La ragazza in bikini, sulla spiaggia, è fiera di esibire il logo prestigioso sul bordo delle proprie mutandine; è come se dicesse a tutti: guardate, il mio non è un costume per poveracci, è un costume firmato. Dunque, io non sono una poveraccia, ma una persona «vincente»: vale a dire, non soltanto alla moda (questo è ovvio), ma in grado si sfoggiare un certo «status» sociale.
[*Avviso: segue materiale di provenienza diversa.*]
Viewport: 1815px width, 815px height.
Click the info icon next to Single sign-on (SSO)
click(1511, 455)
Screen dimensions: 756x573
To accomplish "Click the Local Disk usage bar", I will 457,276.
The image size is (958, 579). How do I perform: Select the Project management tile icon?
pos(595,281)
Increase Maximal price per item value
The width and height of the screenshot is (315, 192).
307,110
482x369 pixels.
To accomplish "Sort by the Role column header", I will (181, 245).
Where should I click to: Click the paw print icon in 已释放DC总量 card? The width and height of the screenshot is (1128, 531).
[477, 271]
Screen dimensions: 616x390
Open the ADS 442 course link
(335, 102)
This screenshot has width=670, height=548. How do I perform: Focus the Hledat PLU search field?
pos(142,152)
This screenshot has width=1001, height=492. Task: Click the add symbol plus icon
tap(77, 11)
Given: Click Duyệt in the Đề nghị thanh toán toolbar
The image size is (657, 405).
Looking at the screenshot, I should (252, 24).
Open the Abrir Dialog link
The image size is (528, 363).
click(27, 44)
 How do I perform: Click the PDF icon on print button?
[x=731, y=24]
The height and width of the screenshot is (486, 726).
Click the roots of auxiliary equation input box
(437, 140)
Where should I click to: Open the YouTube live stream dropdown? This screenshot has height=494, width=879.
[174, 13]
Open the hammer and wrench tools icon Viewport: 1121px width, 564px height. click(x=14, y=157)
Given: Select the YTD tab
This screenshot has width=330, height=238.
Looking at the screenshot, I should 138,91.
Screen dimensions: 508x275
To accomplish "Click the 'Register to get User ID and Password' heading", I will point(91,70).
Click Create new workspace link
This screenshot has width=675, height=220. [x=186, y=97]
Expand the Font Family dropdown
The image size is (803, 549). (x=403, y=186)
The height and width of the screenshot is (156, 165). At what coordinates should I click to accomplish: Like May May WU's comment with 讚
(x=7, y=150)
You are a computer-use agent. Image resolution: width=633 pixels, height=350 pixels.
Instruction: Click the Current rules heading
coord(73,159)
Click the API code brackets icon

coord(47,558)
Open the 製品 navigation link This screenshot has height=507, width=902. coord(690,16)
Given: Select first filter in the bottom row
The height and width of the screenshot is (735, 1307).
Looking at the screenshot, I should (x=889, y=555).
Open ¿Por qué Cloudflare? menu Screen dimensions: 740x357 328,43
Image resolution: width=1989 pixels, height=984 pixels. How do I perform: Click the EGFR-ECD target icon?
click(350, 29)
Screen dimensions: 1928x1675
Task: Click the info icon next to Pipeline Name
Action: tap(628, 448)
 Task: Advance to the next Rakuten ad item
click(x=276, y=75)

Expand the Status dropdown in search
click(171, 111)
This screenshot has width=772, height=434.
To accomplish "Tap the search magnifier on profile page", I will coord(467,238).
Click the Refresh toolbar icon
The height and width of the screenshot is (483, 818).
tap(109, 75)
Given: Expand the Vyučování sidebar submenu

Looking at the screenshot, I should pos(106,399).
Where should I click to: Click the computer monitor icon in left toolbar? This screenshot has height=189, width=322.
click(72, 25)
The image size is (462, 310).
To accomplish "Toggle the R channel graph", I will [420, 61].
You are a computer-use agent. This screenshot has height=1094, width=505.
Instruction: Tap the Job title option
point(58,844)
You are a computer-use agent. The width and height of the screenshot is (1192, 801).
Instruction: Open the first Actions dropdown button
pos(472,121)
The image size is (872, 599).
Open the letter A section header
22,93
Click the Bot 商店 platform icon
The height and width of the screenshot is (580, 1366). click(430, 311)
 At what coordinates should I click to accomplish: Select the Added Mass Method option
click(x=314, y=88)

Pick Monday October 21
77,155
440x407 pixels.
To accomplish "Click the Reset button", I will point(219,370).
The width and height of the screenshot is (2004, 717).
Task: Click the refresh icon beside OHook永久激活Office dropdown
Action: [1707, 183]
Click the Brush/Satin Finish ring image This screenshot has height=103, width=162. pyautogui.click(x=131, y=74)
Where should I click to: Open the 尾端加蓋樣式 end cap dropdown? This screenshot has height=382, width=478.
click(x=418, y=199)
Anche se sono quasi nuda, questi pochi centimetri di stoffa attestano e certificano che io appartengo alle classi superiori; o, quanto meno, che nessuno potrebbe affermare il contrario.
L'economia post-moderna, pertanto, non è virtuale soltanto perché produce un 98% di titoli e azioni e appena un 2% di beni e servizi resali; ma lo è anche, e sempre di più, perché si fa pagare dal consumatore non in cambio di prestazioni reali, ma di prestazioni simboliche.
In fondo, è esattamente quello che fanno le banche: prendono il denaro reale dei piccoli risparmiatori e lo restituiscono, ad esempio per concedere prestiti, sotto forma di denaro virtuale, vale a dire pezzi di carta privi di valore intrinseco, che una semplice oscillazione del mercato azionario può ridurre a niente.
È importante che le persone si rendano conto di questo imbroglio, tanto più che esso non sarebbe possibile senza l'asservimento mentale, la deresponsabilizzazione e l'appiattimento di ogni senso critico da parte dei consumatori.
Reagire alla deificazione del logo, quindi, smascherandone la natura illusoria ed ingannevole, deve andare di pari passo con la battaglia perché la società  riesca a riappropriarsi dei luoghi, tanto di quelli fisici come di quelli elettronici; e tanto di quelli pubblici, come di quelli privati.
Ed è, quest'ultima, una battaglia necessaria e sacrosanta, se vogliamo evitare che cadano le ultime barriere verso la completa lobotomizzazione delle nostre menti, e, più ancora, di quelle dei bambini, che saranno la prossima generazione adulta.
Perciò, dovremmo tutti imparare a dire: «Merce firmata? No, grazie.»